From Espionage to Financial Theft: The Kit’s Evolving Use

The story of Coruna’s discovery reads like a cyber-thriller. First spotted in early 2025, its initial use was linked to a customer of a commercial surveillance vendor. The plot thickened later that year when investigators traced the same tools to highly targeted attacks against users in Ukraine. These operations were attributed to a suspected Russian espionage group known as UNC6353.

By late 2025, the toolkit’s purpose had shifted. It reappeared in broader campaigns orchestrated by a financially motivated actor operating from China, tracked as UNC6691. This group distributed the exploits through a network of convincing fake websites. Posing as legitimate financial and cryptocurrency platforms, these sites lured victims into visiting with their iPhones.

The attack was stealthy. A hidden frame on the webpage would silently deliver the exploit kit the moment an iOS device loaded the site. Researchers managed to recover hundreds of samples during this phase, painting a clear picture of the operation’s scale.

How the Coruna Exploit Kit Operates

This isn’t a blunt instrument. The framework surrounding the exploits is highly engineered for efficiency and evasion. It begins with a reconnaissance phase. Before firing a single exploit, the kit first profiles the visitor’s device. It identifies the exact iPhone model and iOS version, like a burglar casing a house.
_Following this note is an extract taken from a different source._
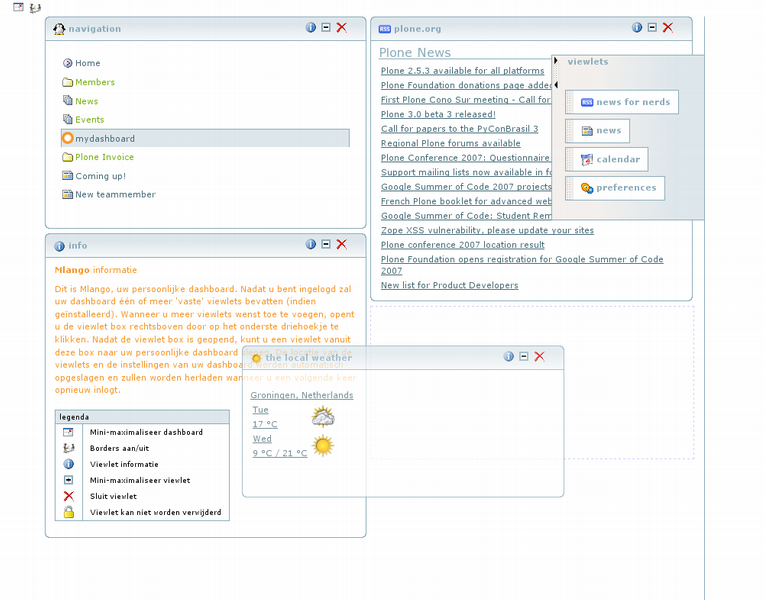Click the Groningen, Netherlands weather link
This screenshot has width=764, height=600.
[x=301, y=395]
Only after this fingerprinting does it select the correct, compatible exploit chain from its arsenal. This tailored approach increases its success rate dramatically. The kit’s key technical features include:

• Precise Device Fingerprinting: Identifies specific iPhone models and software versions to choose the right attack path.
• Automatic Vulnerability Selection: Picks the perfect WebKit flaw to exploit based on the device profile.
• Advanced Bypass Techniques: Designed to circumvent Apple security protections like pointer authentication.
• Stealthy Delivery: Uses custom encryption and compression to hide its malicious payloads during delivery.

A final binary loader then deploys the attack’s last stage once the initial browser exploit succeeds, completing the device compromise.

The Ultimate Goal: Stealing Your Financial Data

What happens after the phone is hacked? Unlike many surveillance tools, Coruna’s payload, called PlasmaLoader, has a very specific focus. It installs itself within a system process and goes hunting for money.

The malware scans the device’s stored images, looking for QR codes that might lead to crypto wallets or accounts. It rummages through text files, searching for tell-tale keywords like “backup phrase,” “seed phrase,” or “bank account.” Its objective is to find cryptocurrency wallet recovery phrases—the keys to a digital fortune. Any discovered data is immediately transmitted to servers controlled by the attackers.

Is your device safe? There is a clear line of defense. Google confirms the exploit kit is ineffective against the latest iOS versions. The company has already added related malicious domains to its Safe Browsing protection lists. The advice from experts is straightforward and emphatic: update your device. Installing the newest iOS software is the single most effective action you can take. For devices that can no longer receive updates, enabling Apple’s Lockdown Mode provides a critical layer of additional protection.